_Challenges_
1. In the Postgres custom data types article, what reason does it give for assigning the date_of_birth and valid_email domains to table columns?
2. Pick up the article on Postgres custom data types after its final sentence and keep writing it.

Intro to Postgres Custom Data Types
Custom data types is one of those many features that makes PostgreSQL flexible for development of a huge variety of business and application use cases. Data types will help you primarily for data integrity, ensuring your data is stored in the database as you want it to be. A common surprise gift of using strict data types is that you can end up reducing your long term data maintenance.
There’s two main ways to customize data types in Postgres:
- Create
DOMAIN
s, which are value constraints added to built-in data types - Creating user-defined custom data types
Before you go crazy with custom data types, make sure that one of the 43 existing data types won’t work for you ;). There’s so many data types and existing extensions, most people will never even need to touch custom data types. That doesn't mean it's not fun to learn about!
Hands on tutorials
My wonderful colleague, Jean-Paul Argudo wrote two hands-on tutorials for these topics, one for DOMAINS and the other for User Defined Custom Data Types.
Using CREATE DOMAIN
DOMAINs let you create a specific value check. For example if I want to make sure my birthdays are all greater than Jan 1st, 1930 and my emails are valid, I could create this:
CREATE DOMAIN date_of_birth AS date
CHECK (value > '1930-01-01'::date)
;
CREATE DOMAIN valid_email AS text
NOT NULL
CHECK (value ~* '^[A-Za-z0-9._%-]+@[A-Za-z0-9.-]+[.][A-Za-z]+$')
;
When creating the table, assign the date_of_birth
and valid_email
data types to their respective columns. Now, if a database has multiple fields representing data of birth or valid email, the logic for those fields is portable to those additional columns.

_Provided data_

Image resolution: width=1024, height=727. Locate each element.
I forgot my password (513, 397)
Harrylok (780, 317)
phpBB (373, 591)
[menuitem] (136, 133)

_Answers in order_
1. Each domain holds its check logic in one place. If a database has several fields for a date of birth or a valid email, that same logic carries over to each of those additional columns.

2.
CREATE TABLE person_using_domains
(
id INTEGER GENERATED always AS IDENTITY PRIMARY KEY,
firstname TEXT NOT NULL,
lastname TEXT NOT NULL,
birth_date DATE_OF_BIRTH,
email VALID_EMAIL
);
When using psql
, all domains will be listed by running \dD
.
DOMAIN vs CHECK CONSTRAINT
So you might be wondering why you would use a domain when you could just use a check constraint on the data itself? The simple answer here is that check constraints are not easily altered. They have to be dropped and re-added.
Additionally, DOMAIN
can be created at the schema level and there may be several tables with email address or birth dates. Use one DOMAIN
to control several fields, thus centralizing the logic.
Using ALTER DOMAIN
Let’s say the application has now evolved, and we only want to store persons born after 1980. You’ll run:
ALTER DOMAIN date_of_birth ADD CHECK (value > '1980-01-01'::date);
Using CREATE TYPE for Custom Data Types
Composite type
When using they CREATE TYPE
functionality, there are a few options:
- composite type - few data fields are rolled into a single type
- enumerated type - set of values
- range type - a range of values
Below, we walk through using each of these.
Composite types are used when you’re composing several different values into a single field.
If an application manages a delivery system for package delivery, then this application will use the ID of the package most of the time. In addition, characteristics of the package's dimensions and weight are something we want to store together.
Below, CREATE TYPE
will create a new data type allowing for storage of height, width, and, weight in a single field:
CREATE TYPE physical_package AS (
height numeric
, width numeric
, weight numeric
);
Then, assign that type to a table definition:
CREATE TABLE packages
(
id BIGINT GENERATED always AS IDENTITY PRIMARY KEY,
properties PHYSICAL_PACKAGE
);
Casting Data Types
To insert existing data into this field you’ll want to use a cast()
function using the ::
operator. We have a tutorial on casting as well.
INSERT INTO packages
(properties)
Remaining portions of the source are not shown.